Edris made to cut off my apology with his sword so I saved my breath for defending. Swordplay on the training ground is one thing, but when an evil bastard is trying to cut bits off you most of that goes out the window. Your mind, at least my mind, remembers almost nothing when soaked in the raw terror of someone doing their level best to kill you. Any memory is done by your muscles which, if they’ve been trained year in year out, with or without much enthusiasm on your part, will make the best they can of what they learned in order to keep you alive.

The sound of sword hammering into sword in close confines is deafening, terrifying. I turned one thrust after the next, backing slowly, yelping when they came too close.

“Take the damn key.” I inserted the gasp into the melee.

Fifteen more years didn’t weigh heavy on Edris. He showed the same quickness and skill that had got the better of my mother’s guard, Robbin, back in the Star Room. It proved all I could do to fend him off. The reach of his long sword meant I’d no chance of getting to him even if I’d had a heartbeat to make any sort of attack.
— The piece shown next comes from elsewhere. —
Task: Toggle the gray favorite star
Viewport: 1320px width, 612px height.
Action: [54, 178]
“I don’t want the damn thing!” I backed through the cell’s doorway and Edris stepped up to it in pursuit, the lantern in the corridor silhouetting him. Mad thoughts yammered at me, rising amid the terror seething through my mind, an insane desire to throw myself on him and rip out his guts-the sorts of notions that get you killed.

There’s a problem with continually stamping down on the least sensible instincts that drive men to recklessly endanger themselves. Even the most reasonable and level-headed of us have only limited space to store such unwanted emotion. You keep putting the stuff away, shoving it to the back of your mind but like an over-full cupboard there comes a point where you try to cram one more thing into it and all of a sudden something snaps, the catch gives, the door bursts open and everything inside spills out on top of you.
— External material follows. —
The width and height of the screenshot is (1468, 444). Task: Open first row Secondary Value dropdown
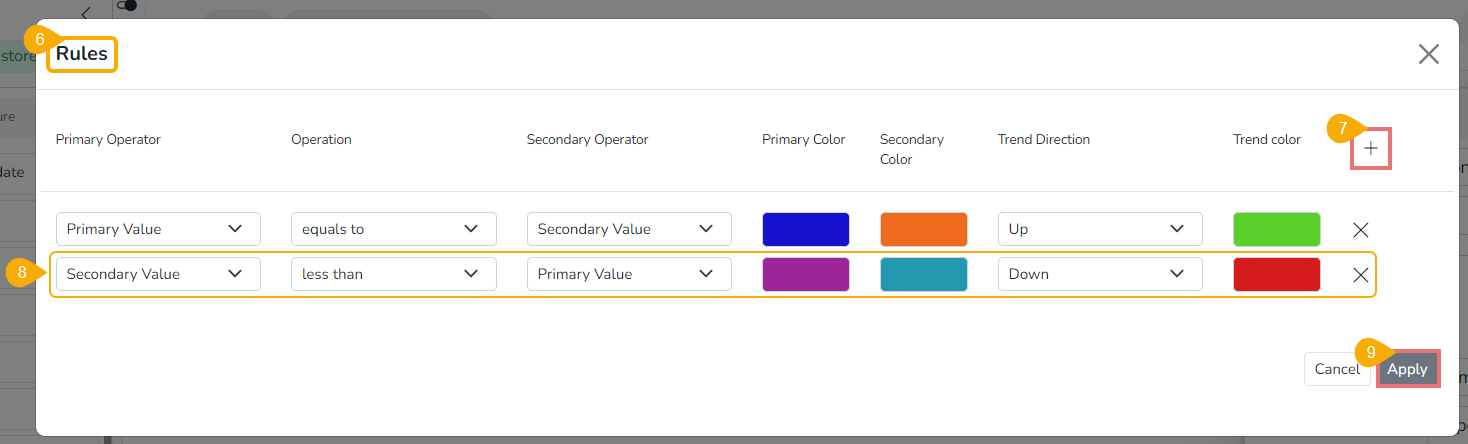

“Just let me live!” But even as I said it the red veil I’d been trying to hold back descended. A liquid and fiery joy rose through me and while a tiny voice deep inside me wailed “no” I launched myself at the man who killed my mother.

With the entrance between us Edris’s long sword became a liability, confined between the door jambs. I swept his next thrust aside, pinning his blade to the side of the doorway with my own and smashing my forearm into his face. I felt his nose break. Spinning inside Edris’s reach, keeping his sword pinned until the last moment, I set my back to him and brought the elbow of my sword arm around into the side of his head with all the force I could muster. Without turning, I took my blade in both hands, reversed the point, and stabbed it under my armpit into his chest, grating between his ribs.

I pulled away at Edris’s roar of pain, stumbling into the cell, my sword caught on bone and torn from my grasp. His blade hit the flagstones behind me with a clatter. I stopped myself just short of sprawling over Tuttugu’s remains on the table and turned, hopping on my lead foot, on the edge of balance. Edris Dean stood in the doorway, leaning against one side for support, both hands on the short sword I’d driven into him, low on his chest. Blood ran scarlet over the steel.

“Die, you bastard.” It came out as a whisper. The battle madness had left me as quickly as it came. I coughed and found my voice, putting some royal authority into it. “You killed a princess of the March-you deserve worse than Tuttugu got.” It seemed too easy for him to just die there and slip away. “Be thankful I’m a civilized man. .” Unkind words might not amount to much after the driving in of a sword but they were all the salt I had to rub in his wound.

Edris watched his blood patter on the floor, in shock at his reversal of fortune. He raised his hands, dripping, and looked up at me, dark crimson welling from his mouth. The fact that he then smiled, showing bloody teeth, rather took the wind from my sails, but I carried on, trying not to let the uncertainty colour my voice. I knew enough about wounds to know the one I’d given him was fatal. “The necromancer who gives you your orders. . she won’t be pleased. I can’t see your corpse getting a decent burial.” I tried to smile back.

“That.” Edris drew a rattling breath, some of it sucked in around my steel, bubbling blackly. “Was a mistake.”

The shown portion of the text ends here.